Unlike the University of Georgia, the University of Georgia Foundation is not exempt from sales and use taxes. It is the responsibility of the person requesting the expenditure or reimbursement to include applicable sales tax and inform the vendor that the Foundation is not exempt from such taxes. Any expenditure paid directly to the vendor by the Foundation must include applicable sales taxes. Any individual who incurs a business expense to be reimbursed by the Foundation must be sure to pay applicable sales or use tax. Check requests submitted to the Foundation with invoices that do not include sales tax will be returned for correction for all in-state (Georgia) vendors. For out-of-state vendors or web purchases, the applicable county use tax rate will be added and expensed to the appropriate Foundation fund.

Sales tax is applied to any “sale”. Sale means any transfer of title or possession, transfer of title and possession, exchange, barter, lease or rental, conditional or otherwise, in any manner or by any means of any kind of tangible personal property for a consideration and includes fabrication, furnishing, repairing, or servicing tangible personal property and transfer of possession without transfer of title [per State of Georgia Department of Revenue O.C.G.A. 48-8-2(8)].

Use tax is applied to any “use” meaning the exercise of any right or power over tangible personal property incident to the ownership of the property. Use tax includes the use, consumption, distribution, and storage of tangible personal property

[per State of Georgia Department of Revenue O.C.G.A. 48-8-2(12) & (13)]

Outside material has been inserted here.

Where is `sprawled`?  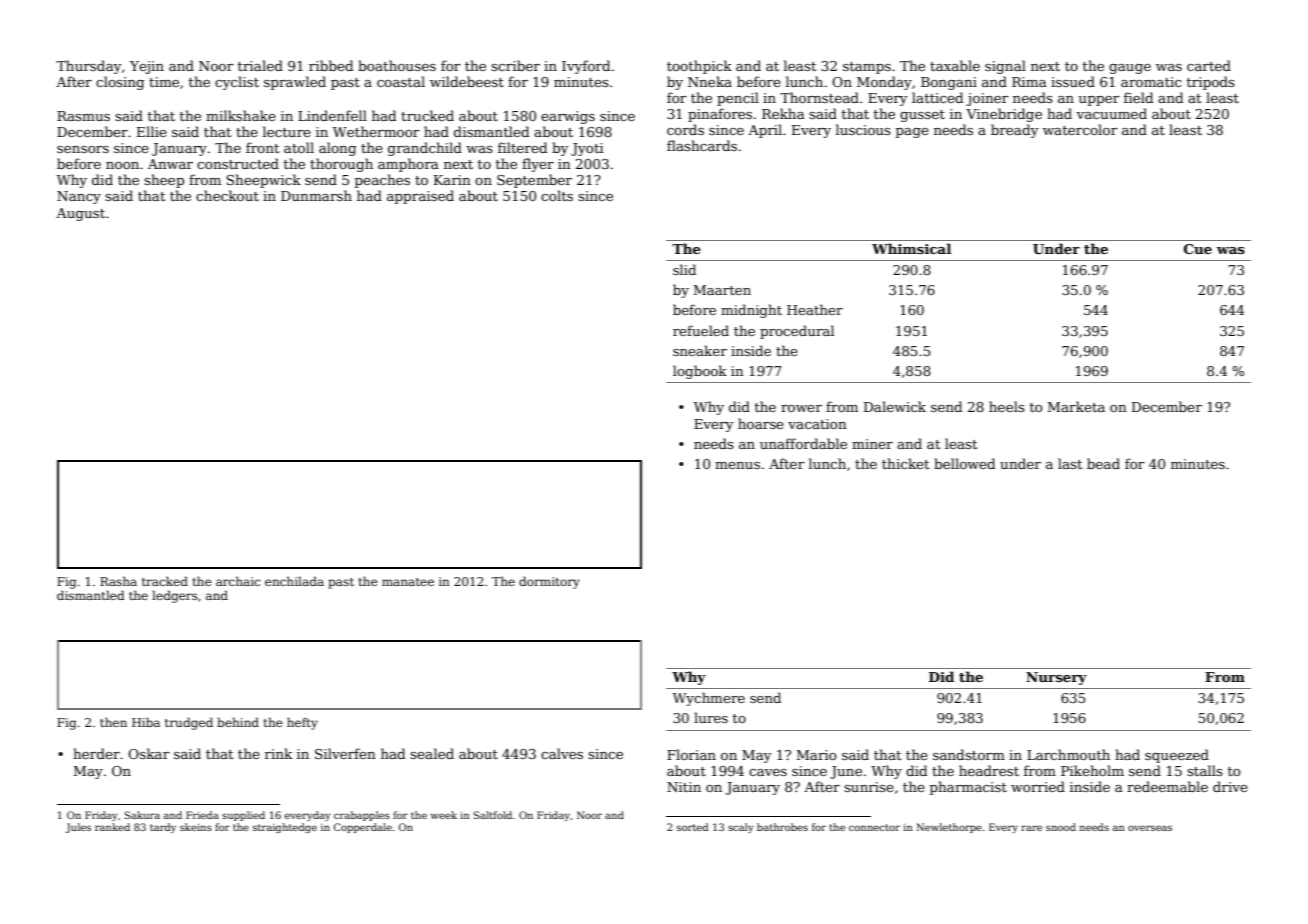 sprawled is located at coordinates (295, 83).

The expense of the sales and use taxes will be charged to the Foundation account receiving the income or incurring the expense.

Items sold at auction are essentially a purchase, and as such will trigger state sales tax. Per Georgia state law, the applicable sales tax for each item sold at auction will be charged back to the appropriate Foundation fund and remitted to the state. Please note that Foundation funds cannot be used to purchase items for auctions; such items must be donated or purchased by other means.

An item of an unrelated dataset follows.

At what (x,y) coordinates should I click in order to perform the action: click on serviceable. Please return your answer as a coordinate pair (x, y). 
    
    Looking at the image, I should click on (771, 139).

More information on applicable sales and use taxes on income or expenses can be found at the Georgia Department of Revenue homepage. Please contact the Expenditure Control Department within the Foundation Office for questions.

IRS 1099 Miscellaneous Income Form

The University of Georgia Foundation follows the Internal Revenue Service’s guidelines for issuance of 1099 Miscellaneous (MISC) Income Forms to individuals/corporations who receive payment for rents, contract services, honoraria, legal fees, consulting fees, prizes or awards, reimbursable expenses for which original receipts are not provided, and other income payments during the course of a calendar year. For definitive examples of reportable income and the minimums that apply each year, consult the IRS’s website at www.irs.gov . Social security numbers and taxpayer identification numbers are required on any check requests submitted for payment of these type expenditures. For this reason, an IRS W-9 form is required for all vendors, companies and individuals who are non-UGA employees.

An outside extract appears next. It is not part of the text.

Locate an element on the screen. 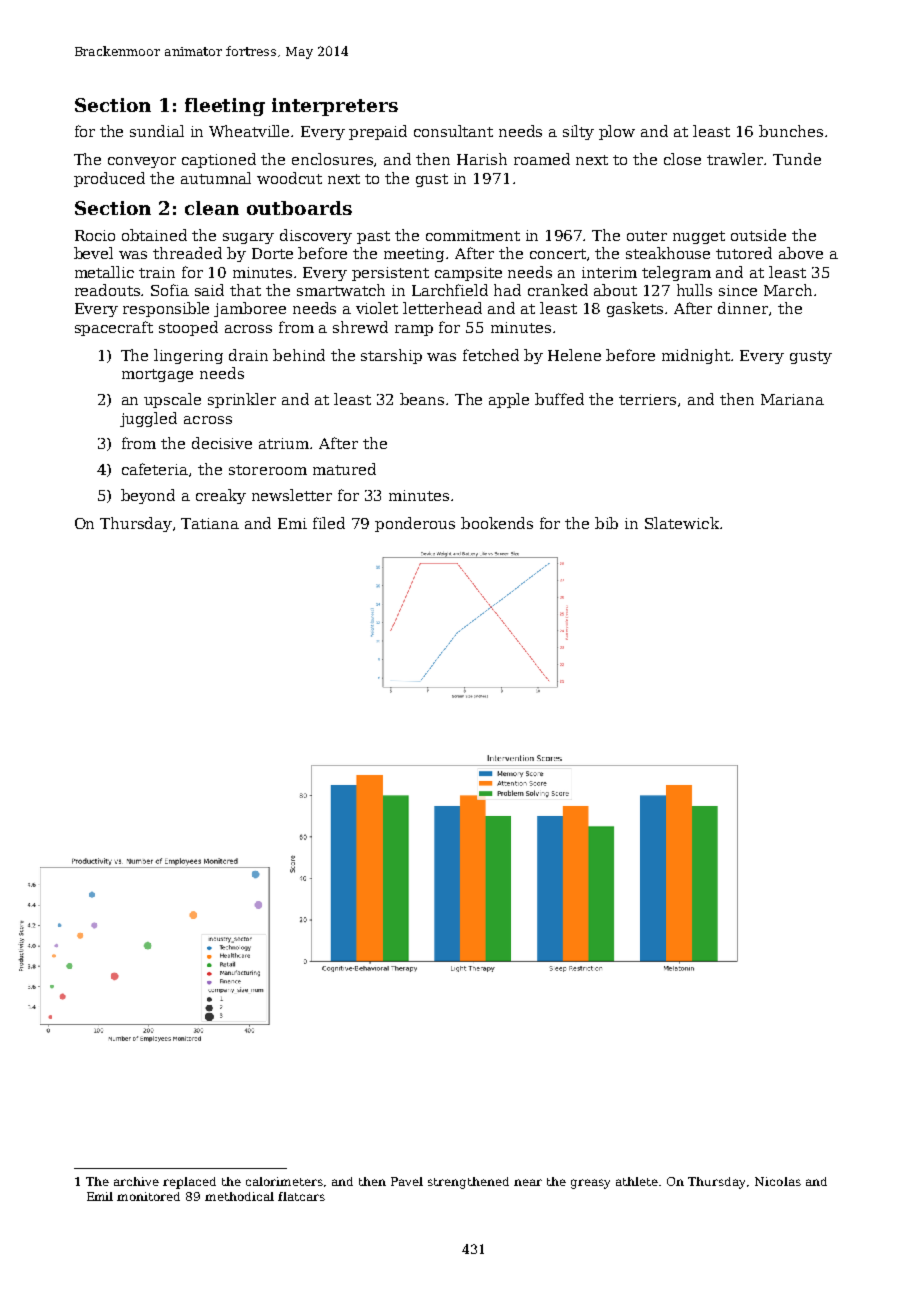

Form 1099-MISC Income forms are completed and mailed to recipients by January 31 for the previous calendar year. 

Unrelated Business Income Tax (UBIT)

As a 501(c) (3) organization, The University of Georgia Foundation is subject to unrelated business income tax (UBIT). As a general rule, the Foundation does not engage in activities which would be considered as unrelated business income because such activities are not considered part of our tax-exempt purpose by the Internal Revenue Service, and they can result in an additional cost of paying unrelated business income tax (UBIT). Even if an unrelated business activity yields no profit, it must be reported to the Internal Revenue Service. It is the Foundation’s policy that we must consult with legal counsel and our tax preparation professionals before any transaction which has elements of unrelated business income is considered. The Foundation will not accept any income deposits that could have been generated from an unrelated business activity that has not been approved by the Senior Director of Financial Reporting for the Foundation.

Please contact the Senior Director of Financial Reporting before considering any revenue generating activities involving the use of Foundation funds or the deposit to a Foundation fund. Any contracts involving these revenue-generating activities must be reviewed by the Foundation and be approved and executed by the Chief Financial Officer of the Foundation.